This video discusses a new study that investigates the optimal number of arm isolation exercises needed to maximize muscle growth in biceps and triceps. It compares different training approaches, from minimalist to those incorporating more variety and volume, and draws conclusions based on the study's findings and existing literature.

Highlights

The Debate: How Many Arm Isolation Exercises?
00:00:00

The video opens by posing a question: how many arm isolation exercises are necessary for maximum muscle growth? It highlights the contrasting philosophies of bodybuilders like Arnold Schwarzenegger (many exercises) and Mike Mentzer/Arthur Jones (few to zero exercises), setting the stage for a new study that aimed to settle this debate.

Study Design: Variety vs. Consistency
00:00:19

A new study compared two groups of lifters. One group trained one arm with a single biceps curl and pushdown. The other group used two different arm isolation exercises from a set of three (dumbbell curls, preacher curls, incline curls for biceps; skull crushers, French presses, kickbacks for triceps), rotating them weekly. Both groups also performed compound exercises (barbell bench presses and pulldowns).

Initial Findings: No Benefit from Variety or Increased Volume
00:01:17

After eight weeks, muscle growth was approximately 3% in both groups, suggesting that increased arm training variety did not yield additional muscle growth. Furthermore, groups that increased training volume on isolation exercises or combined increased volume with variety also showed no significantly greater growth than the control group, which performed four sets of one exercise to failure.

Important Caveats and Limitations of the Study
00:02:16

The researchers themselves noted a significant caveat: the expected additional muscle growth from the increased volume (0.9%) was too small to be detected by the Dexa scans used in the study.
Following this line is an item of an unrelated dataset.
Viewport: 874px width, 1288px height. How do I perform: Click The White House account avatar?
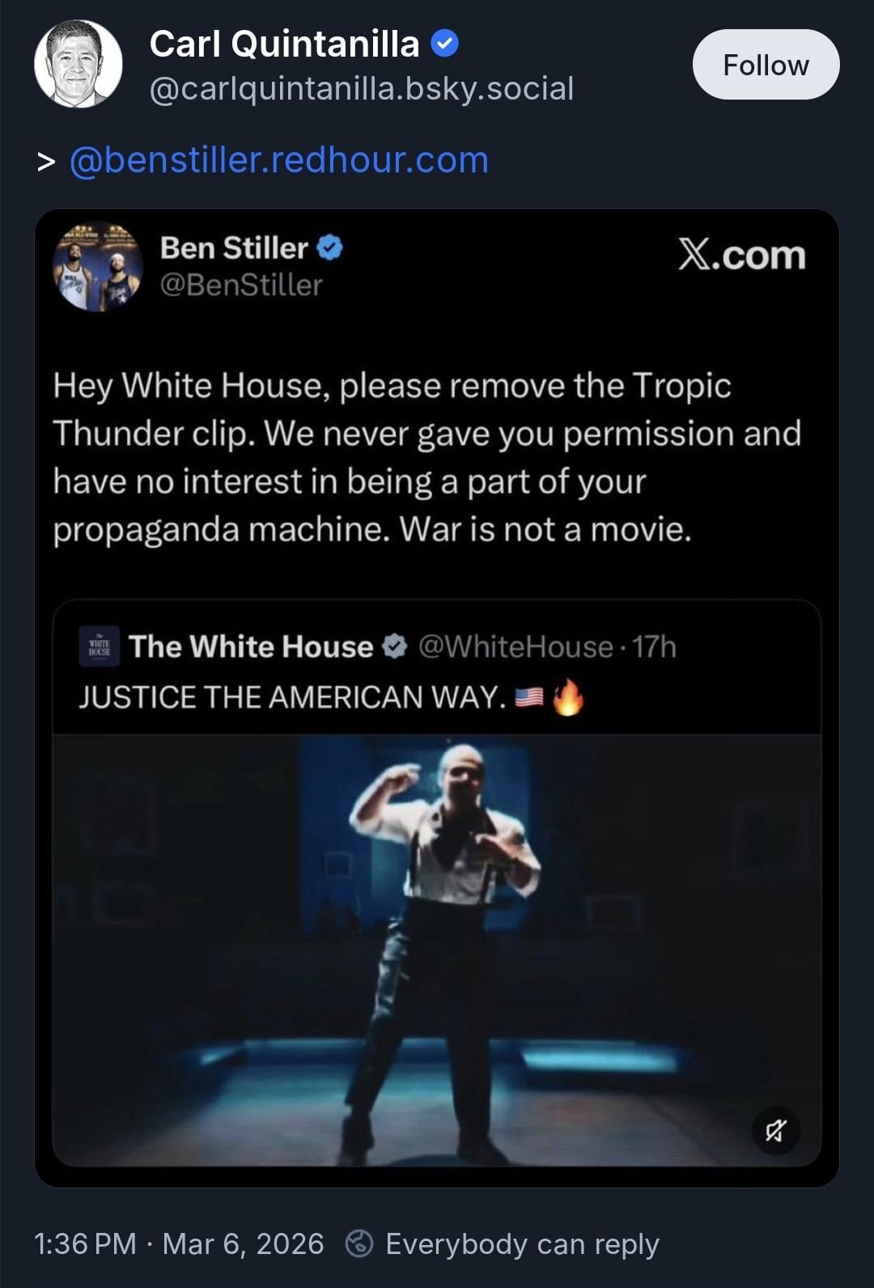click(x=100, y=647)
The study also involved only six weeks of training experience for the participants and used one-minute rest intervals with training to failure, which may have limited the effectiveness of additional sets.
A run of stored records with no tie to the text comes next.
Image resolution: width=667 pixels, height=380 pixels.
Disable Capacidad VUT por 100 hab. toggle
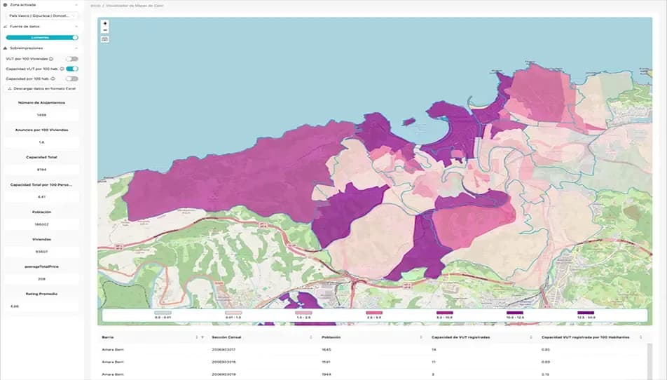pyautogui.click(x=72, y=69)
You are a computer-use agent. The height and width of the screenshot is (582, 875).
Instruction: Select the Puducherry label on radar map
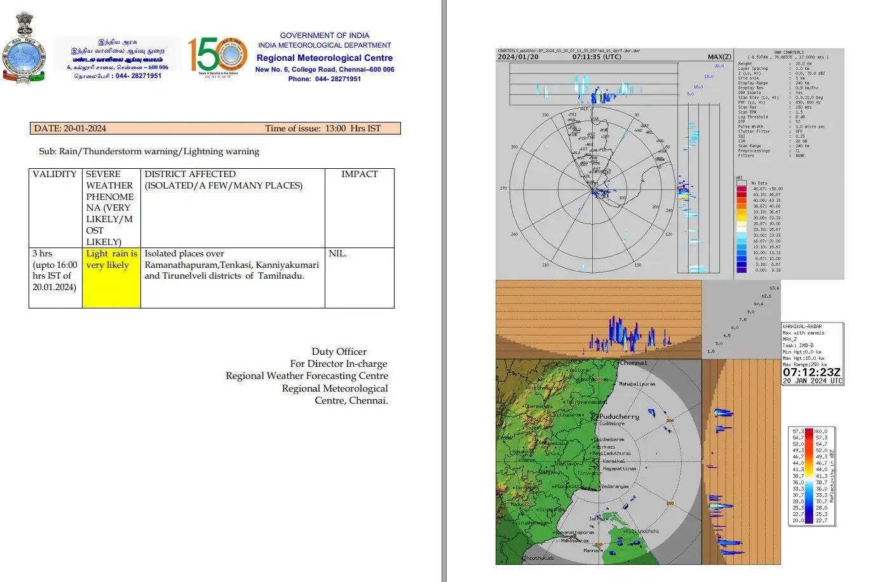pyautogui.click(x=619, y=417)
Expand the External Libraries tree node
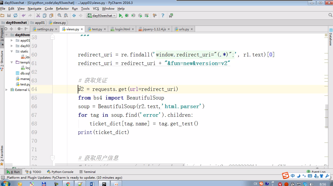 pos(7,90)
Aligning with Existing Literature on Volume and Variety
00:03:20

The study's findings, despite their limitations, align with the broader literature. Extending volume for the same exercise beyond a certain point has diminishing returns. Multiple studies have also shown that adding excessive arm exercise variety beyond one compound and one isolation exercise offers minimal additional benefit.

Key Takeaways: Counting Compound Exercises and Optimal Variety
00:04:20

The video concludes with three main takeaways. Firstly, compound exercises absolutely count towards arm training volume, with fractional training volume being an ideal way to measure this. Secondly, while compound exercises are crucial, at least one good arm isolation exercise for both biceps and triceps is recommended to maximize muscle tension across the entire muscle length. However, further exercise variety beyond this provides minimal benefits.

Optimizing Training Volume for Muscle Growth
00:05:58

Thirdly, performing more than 4-5 sets for a single exercise, especially when training to failure with short rest intervals, yields very little additional muscle growth. It's more effective to either move that volume to a different exercise or a different training day rather than piling on more sets for the same exercise.